PM Transcripts

Transcripts from the Prime Ministers of Australia

Abbott, Tony

Period of Service: 18/09/2013 - 15/09/2015
Release Date:
13/10/2014
Release Type:
Transcript
Transcript ID:
23884
Location:
Moranbah, Queensland
Subject(s):
  • Caval Ridge Mine
  • Labor’s carbon tax
  • Labor’s mining tax
  • trade
  • G20
  • ISIL
  • infrastructure.
Joint Doorstop Interview, Queensland

PRIME MINISTER:

It’s great to be here at the Caval Ridge Mine. It’s terrific to be with the local member, Michelle Landry. I want to thank the partners here, BHP and Mitsubishi, for making myself and Michelle so welcome. The opening of this mine, a $4 billion investment, will produce five and a half million tonnes of coking coal a year. It created over 2,000 jobs in the construction phase. It will sustain more than 500 jobs in the production phase. It will add $30 million to the Moranbah local economy, and it will also add tens of millions of dollars every year to the wider regional and statewide and national economy.

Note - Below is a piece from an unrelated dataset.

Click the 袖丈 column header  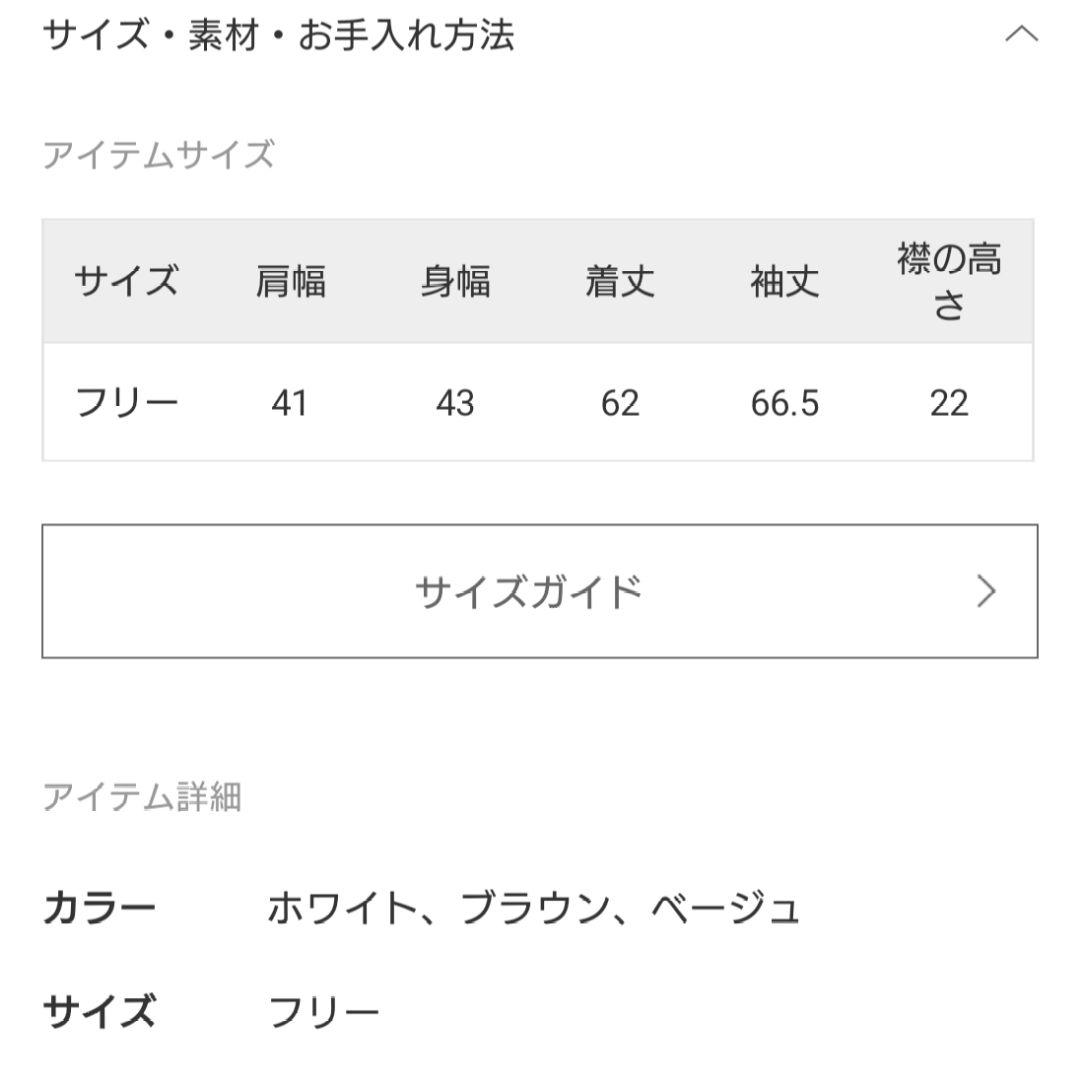coord(786,281)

This is a sign of hope and confidence in the future of the coal industry. It’s a great industry and we’ve had a great partnership with Japan in the coal industry. Coal is essential for the prosperity of Australia. Coal is essential for the prosperity of the world. Energy is what sustains prosperity and coal is the world’s principle energy source and it will be for many decades to come.

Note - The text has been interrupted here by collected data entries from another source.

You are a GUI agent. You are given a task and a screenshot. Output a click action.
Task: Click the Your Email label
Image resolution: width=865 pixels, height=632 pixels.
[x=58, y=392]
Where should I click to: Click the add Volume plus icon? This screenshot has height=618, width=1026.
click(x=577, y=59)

So, I’m here to affirm my faith and confidence in the coal industry. One practical way of affirming my faith and confidence in the coal industry was the abolition of the carbon tax, the abolition of the mining tax, and one of the things which we know would happen if there were to be a change of government at the next election is that the carbon tax would come back and the mining tax would come back. So, if you want to sustain the coal industry, if you want to sustain the jobs, if you want to sustain the towns that depend upon the coal industry, you’ve got to support the Coalition because we support coal, we think that coal has a big future as well as a big past.

It’s great to be here with Michelle, the local member. I want to thank her for the support that she’s consistently given to the coal industry here in Capricornia. I know she’s incredibly excited about the Caval Ridge Mine that opens today and I invite Michelle to support these remarks.

MICHELLE LANDRY:

Thank you, Prime Minister. It is fantastic to be here today and to have the Prime Minister here acknowledging how important the coal industry is for Central Queensland. I’m a huge advocate for the coal industry. We’ve had our difficulties with the downturn in the mining industry and the loss of jobs, but this is a step in the right direction. I’ve also been having meetings with Adani and GVK, so I think it’s fantastic that we still have these major mining organisations that are interested in Central Queensland.

One of the things I have been discussing with the Prime Minister is also about dams and major infrastructure projects. So, I’m keen to see places like the Connors River Dam go ahead, which is just outside of Moranbah. It would be essential for the agriculture industry and also the coal mining industry. Some of these major coal organisations obviously need water, and so I think it’s an important thing that we really need to do.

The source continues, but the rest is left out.